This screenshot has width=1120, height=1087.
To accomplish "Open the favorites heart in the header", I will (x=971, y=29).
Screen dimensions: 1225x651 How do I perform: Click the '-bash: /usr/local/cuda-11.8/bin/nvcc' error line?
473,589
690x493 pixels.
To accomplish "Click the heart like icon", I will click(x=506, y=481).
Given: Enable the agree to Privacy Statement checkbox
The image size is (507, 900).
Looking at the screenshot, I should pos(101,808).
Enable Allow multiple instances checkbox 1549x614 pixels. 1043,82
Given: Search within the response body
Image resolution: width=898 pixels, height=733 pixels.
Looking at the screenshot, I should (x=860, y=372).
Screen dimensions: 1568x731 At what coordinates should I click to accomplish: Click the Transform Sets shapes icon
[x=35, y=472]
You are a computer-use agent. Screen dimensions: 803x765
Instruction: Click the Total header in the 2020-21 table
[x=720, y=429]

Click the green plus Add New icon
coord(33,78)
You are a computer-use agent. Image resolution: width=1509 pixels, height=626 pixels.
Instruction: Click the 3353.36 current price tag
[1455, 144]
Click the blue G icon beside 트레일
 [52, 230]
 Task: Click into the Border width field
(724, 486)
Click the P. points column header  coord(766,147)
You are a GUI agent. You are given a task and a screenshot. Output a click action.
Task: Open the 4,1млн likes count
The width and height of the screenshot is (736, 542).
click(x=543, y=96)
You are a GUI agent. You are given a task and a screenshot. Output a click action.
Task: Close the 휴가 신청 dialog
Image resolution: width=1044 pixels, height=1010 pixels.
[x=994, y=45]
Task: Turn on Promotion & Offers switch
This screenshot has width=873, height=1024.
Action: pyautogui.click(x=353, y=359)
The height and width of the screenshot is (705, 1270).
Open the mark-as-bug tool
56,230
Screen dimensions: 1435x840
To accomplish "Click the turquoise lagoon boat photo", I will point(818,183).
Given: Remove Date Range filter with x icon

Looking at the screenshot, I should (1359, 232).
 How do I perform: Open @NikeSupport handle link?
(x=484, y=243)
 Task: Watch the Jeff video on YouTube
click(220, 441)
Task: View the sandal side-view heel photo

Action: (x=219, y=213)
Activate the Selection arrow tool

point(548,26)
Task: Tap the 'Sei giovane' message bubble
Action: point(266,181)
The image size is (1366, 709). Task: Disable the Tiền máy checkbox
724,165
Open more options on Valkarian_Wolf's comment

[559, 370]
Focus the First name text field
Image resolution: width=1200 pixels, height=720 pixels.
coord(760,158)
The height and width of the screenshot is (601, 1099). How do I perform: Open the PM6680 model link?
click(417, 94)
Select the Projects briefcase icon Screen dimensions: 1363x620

-- ABOUT THIS TASK --
Where a line above contains the word "agent", copy that line.

-- TASK RESULT --
You are a computer-use agent. Screen dimensions: 803x765
You are a computer-use agent. Image resolution: width=1509 pixels, height=626 pixels.
You are a GUI agent. You are given a task and a screenshot. Output a click action.
You are a GUI agent. You are given a task and a screenshot. Output a click action.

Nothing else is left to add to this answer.